Invest in analytics and insights to drive performance
Whereas analytics and insights were low on the list of marketing capabilities, the tune has changed with the 2019 survey. Marketers now view this function as strategic to their operations.
For most marketers, it now goes without say that analytics and insights are strategically important to healthy marketing performance. CMOs are focused on data led marketing and are strongly investing in marketing analytics and competitive insights to maximize effectiveness of strategy delivery.
But even as much as the biggest budget allocation goes to marketing analytics, there is a mismatch in investment vs output, due to underutilization of talent within companies. Data scientists find themselves doing basic or operational tasks. As investment is results-based, this will jeopardize future investment into data, if CMOs cannot justify that data-led marketing is having any impact.

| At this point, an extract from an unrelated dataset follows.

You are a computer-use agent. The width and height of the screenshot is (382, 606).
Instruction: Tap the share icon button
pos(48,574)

Recommendation 4: Success Measurement. Focus On the Right Metrics
When asked to identify metrics that drive decisions in their organization, CMOs identified the following:
- Brand awareness and brand health. Brand awareness and brand health are considered as the first and second top brand metrics by 72% of CMOs and 64% of CMOs respectively
- ROI and market share. 70% of CMOs consider ROI a top performance metric. 65% maintained that market share is the second most important performance and efficiency metric.
- 67% consider conversion rate as the most critical conversion metric.

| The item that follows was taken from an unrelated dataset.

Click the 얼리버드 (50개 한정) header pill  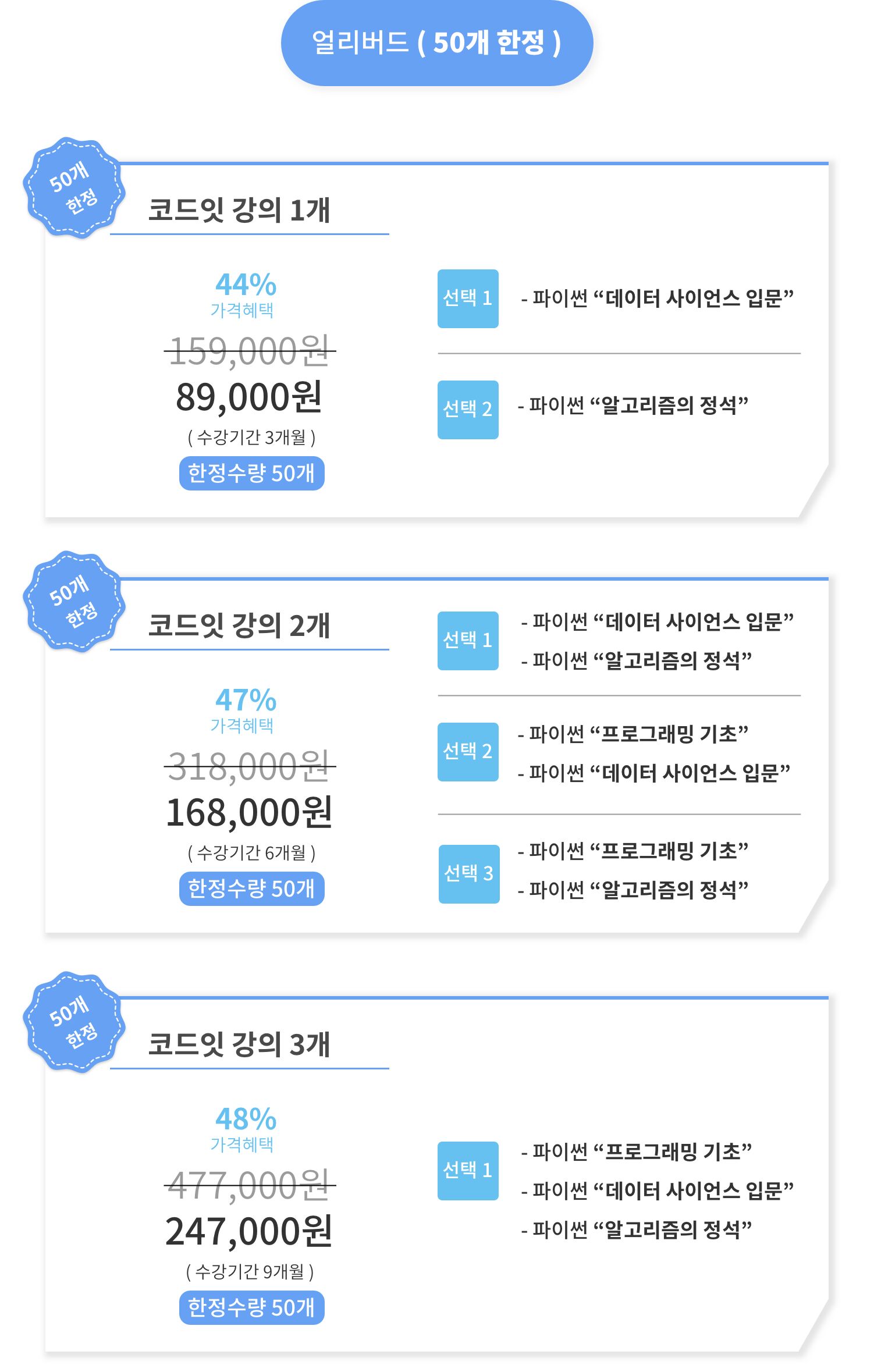point(436,43)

- When it comes to building customer loyalty, Customer satisfaction ranked highest at 71%, while customer lifetime value ranked second at 66%
The success measures that an organization chooses to focus on tell us “what is valued and socialized within the marketing organization”. Defining marketing success requires looking beyond defined metrics and actually socializing teams to do the same.
Marketing should focus on marketing insights and scorecards that capture revenue in addition to showing the value created in the long term, in areas such as process improvement, innovation and development of new ideas.
Additionally, decide on what makes sense to your company to include in ROI calculations, so as to reflect the true value of marketing’s contribution now and in the long term
As such, the metrics you choose need to reflect a balanced view of performance. The full value of marketing’s contribution to the company. Some metrics such as brand awareness are important, but do not fully demonstrate the value generated from investing in marketing activities
On the other hand, performance metrics such as ROI may seem reassuring, but can also be deceptive if teams do not take into account their organization’s unique circumstances.
Lastly: Outsource. An Inhouse Approach May Cost More In The End
We have pointed out above that lack of skills is a key area of concern for most marketing executives. Note that the cost of upskilling your staff to handle all marketing-related tasks can be quite significant. This remains one of the main reasons why outsourcing marketing to agencies still commands a significant portion of marketing budgets.
Martech is important. But you may not have the budget to invest extensively in new technology. As marketing agencies are already equipped with the right technology to take your business to the next level, outsourcing will also eliminate the need to invest in marketing technologies that you may not be prepared to invest in.